Действительно, вскоре показалась станция, с старинным острокрылым орлом наверху, а за нею раскинулся поселок, дворов в пять или в шесть.
Когда вошли в комнату, там за столом сидел молодой смотритель в расстегнутом сюртуке и ерошил волосы, которые и без того были уже все спутаны. У него было сумрачное, точно грязное, усталое лицо и взгляд был рассеян и зол. Казалось, смотритель был пьян. Взглянув на приезжих, он не переменил своей небрежной позы и продолжал ерошить волосы.
- Лошадей поскорее! - сказал ему Панфилов.

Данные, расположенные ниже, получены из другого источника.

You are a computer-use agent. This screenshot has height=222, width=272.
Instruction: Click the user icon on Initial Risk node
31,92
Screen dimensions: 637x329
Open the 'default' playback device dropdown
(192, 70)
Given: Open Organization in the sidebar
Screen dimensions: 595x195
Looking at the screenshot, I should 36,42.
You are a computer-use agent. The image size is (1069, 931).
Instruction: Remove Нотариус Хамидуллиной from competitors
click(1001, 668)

Видя, что народу немало, смотритель спросил утомлен ным голосом, в котором чувствовалась досада и рассеянность:
- Сколько вас там?
- "Сколько вас там?" - невольно передразнил его Матвей Матвеевич, начиная сердиться. - Мы не бараны, чтобы нас отсчитывать поштучно! Вам говорят, лошадей!
- Да сколько, сколько?
- Три тройки, да поскорее!
- Столько нету, - заявил смотритель и, вставши, направился к двери.
- Господин смотритель! - строго остановил его Панфилов. - Потрудитесь достать лошадей: у меня курьерская!
- Говорю, сейчас нет. Подождите!
- Не можно: вьюга была, - повторил ямщик и сердито зарычал на коней: Ы! ы!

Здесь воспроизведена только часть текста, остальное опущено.